Barry Bergdoll

UNITED STATES
Abigail R. Cohen Fellow
2022/2023

Out of Site/In Plain View: A History of Exhibiting Architecture Since 1750

This book project grows out of the Mellon Lectures which I presented at the National Gallery of Art in Washington, D.C. in 2013, and which will be published by Princeton University Press. Probably since paper was invented, architects have pinned up drawings for review by patrons, clients, and colleagues. And since at least the 17th century the pin-up has been a feature of architectural training (you can witness it regularly in Avery Hall several times a semester). But the creation of public exhibitions of architecture, with the aims of engaging non-professionals and creating an audience for architecture distinct from the experience of buildings in situ dates only from the second half of the 18th century. Despite the obvious paradox of exhibiting representations of buildings rather than buildings themselves, practices of displaying architecture has grown exponentially in both frequency and variety of approach ever since.

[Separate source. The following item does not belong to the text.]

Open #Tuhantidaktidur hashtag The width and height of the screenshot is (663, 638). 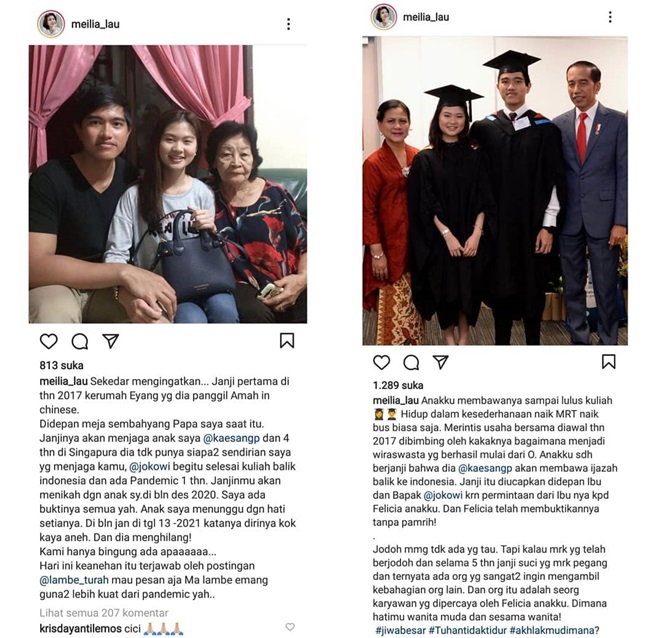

In parallel to this project I am completing the publication of the Roman letters of the architect Léon Vaudoyer and beginning work on an exhibition on the drawings of the great theorist and architect of the French Gothic Revival architect Viollet-le-Duc. To that end I will be spending time in the vast collection of his drawings held at the archives of the Commission des Monuments Historiques.

Barry Bergdoll is Meyer Schapiro Professor of Art History, Columbia University.